Mrs. Wert Payley, who really runs our school system and once marred her proud record by defeating a good school superintendent because he didn't give her daughter good marks, says the English suffragettes are poor sticks and don't know how to demand the ballot. "If the Homeburg women were ready to go after any more ballot than we have now," says she, "would we fool away time getting arrested? Not much! We'd turn our attention to the men. Every Homeburg woman would take care of her husband and argue with him. Maybe all the men in town would find 'Votes for Women' in place of their dinners on the table one night, and sewed on to their coats the next morning. Maybe they would get corn-meal mush for thirty days, and maybe, if any he politician presumed to get obnoxious, he would be dealt with on the public street by a committee. I know Homeburg, I think, and before Calvin Briggs would stand for the guying he would receive after half a dozen women had gone down on their knees to him and grabbed him around the legs so he couldn't get away, he'd go out of politics. Suffragettes? Bah! What do they know about it? I'd just like to know how long our men-folks in Homeburg would hold out if we women were to get sick some fine morning and remain hopeless invalids until we got the ballot. Why, if Wert Payley presumed to deny me the ballot, I wouldn't think of parading about it. I'd just have the girl starch his underwear for about two months, and if that didn't fetch him, I'd start cleaning house and quit in the middle. The men will give you anything, if you ask them the right way."

All of this makes us shiver, because we don't know just how long it will be before the Homeburg women do make up their minds to have more ballot. But when they do, we'll brace up like men and give it to them if the State will let us. We just naturally hate to disappoint our women-folks.



XII

CHRISTMAS AT HOMEBURG

And What It Means

Now don't urge me to stay longer, Jim, because I'm going to anyway.
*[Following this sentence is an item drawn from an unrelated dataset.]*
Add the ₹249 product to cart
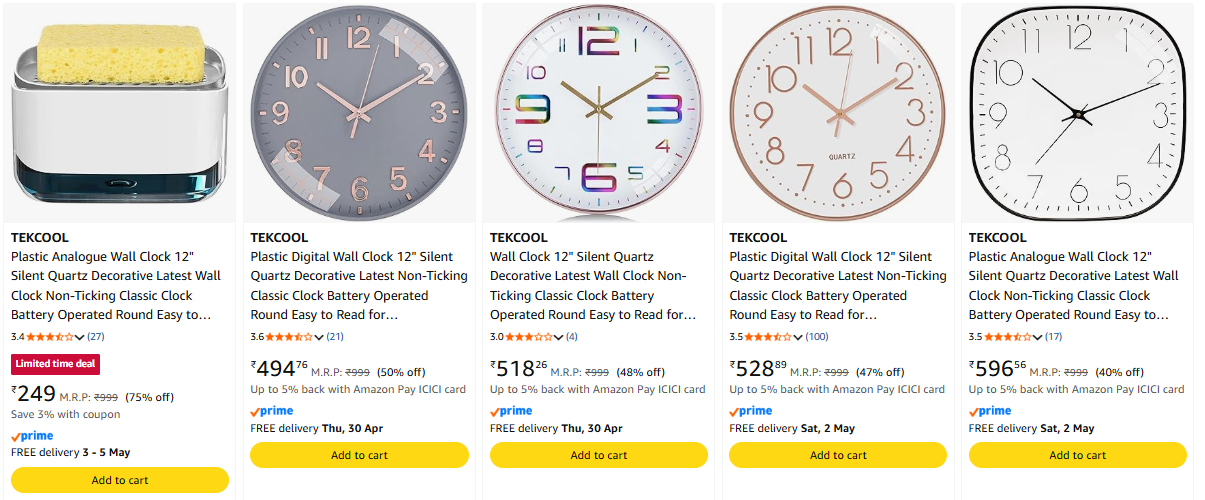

Just to prove it, I'll take another of those gold-corseted cigars of yours, which would elevate me from the masses to the classes in three puffs if I smoked it back home. I didn't begin telling you how much I have enjoyed myself because I intended to go and wanted to start the soft music. I just wanted to begin on the job, that was all. It's going to take me an hour, at least, to tell you and Mrs. Jim what this meal has meant for me.

Oh, I know there have been better meals in history perhaps. I suppose now and then a king gets real hungry and orders up a feed that might have a shade on this one—just a shade. That's as far as I'll compromise, Mrs. Jim. You needn't argue the matter. I'm a regular mule in my opinions. But if you had given me crackers and cheese, and old, decrepit flexible crackers at that, it would have been all the same. I'd have devoured them with awe and thanksgiving, and I'd have marveled at my luck. Here it is Christmas Day, and while half a million strangers in New York have been eating their hearts along with the regular bill of fare at boarding-houses and restaurants, I have been grabbed up and taken into an actual home where they have a Christmas tree!
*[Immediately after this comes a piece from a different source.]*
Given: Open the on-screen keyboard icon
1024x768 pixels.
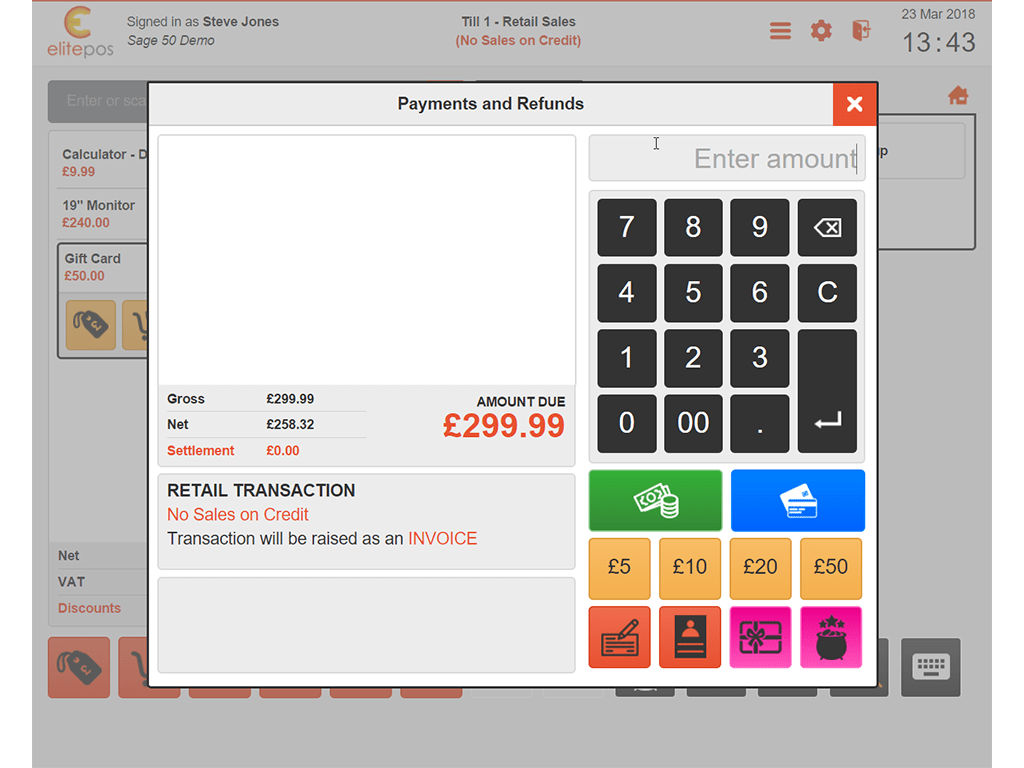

I always was lucky, Jim. Every time I fell out of a tree in my youth, I landed on my head or some other soft spot, but this beats any luck I ever had. Think of it! Me sitting around in the sub-cellar of gloom yesterday afternoon with my family a thousand miles away, and deciding to go to Boston for Christmas just because I'd have to travel ten hours and that would be some time killed; and then, when I went to my boarding-house for a clean collar, you called me up, just as I was leaving. There's a special department of Providence working on my case. Got a permanent assignment. And you are a Deputy Angel, Mrs. Jim. Gratitude! You couldn't get my brand of gratitude anywhere. They don't keep it in stock. Say the word and I will go back and eat a third piece of mince pie, and die for you.
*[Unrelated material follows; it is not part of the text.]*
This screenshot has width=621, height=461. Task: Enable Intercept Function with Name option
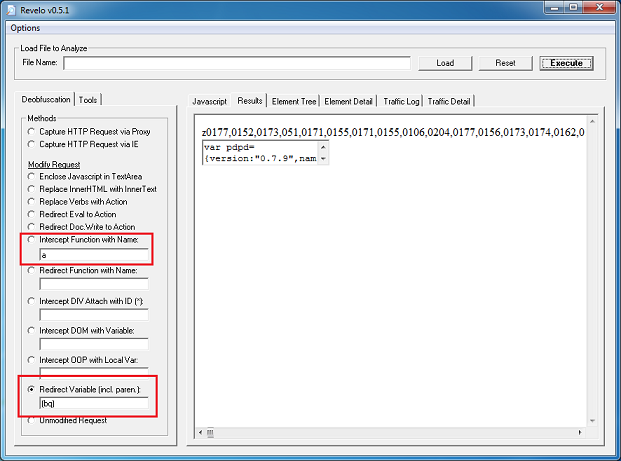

I don't want to seem critical. It's hard for me to criticize anything right now, anyway, I'm so soaked and soused in contentment. I always strive to admit all of New York's good points, and I've gotten a job here largely to encourage the old town and help it along. But I do think that in one respect New York is in the bush league, so to speak. Even with such people as you to help, you can't get much Christmas out of it. When I think of Homeburg to-day, I feel proud and haughty. You can beat us on most everything else, but when it comes to Christmas, we can't notice you. You don't compete.

Christmas in this town is only a feat. It's a race against time in two heats. If you win the first one, you get your shopping done on the day before. If you win the second, you get through Christmas Day, before your patience and good spirits give out. Of course, New Yorkers, like yourselves, who indulge in families and other old customs, have a mighty good time out of it. Christmas with a family is great anywhere on earth. But that isn't New York's fault. If you didn't have a family, you would be dining out or going to some matinee or sitting around watching the clock. That's where it is your solemn duty to envy Homeburg if you never have done it before. And that's why I would be homesick to-day if you had fed me four dinners, Mrs. Jim, and had been a whole covey, or bevy, or flock, or constellation of angels—whichever is correct.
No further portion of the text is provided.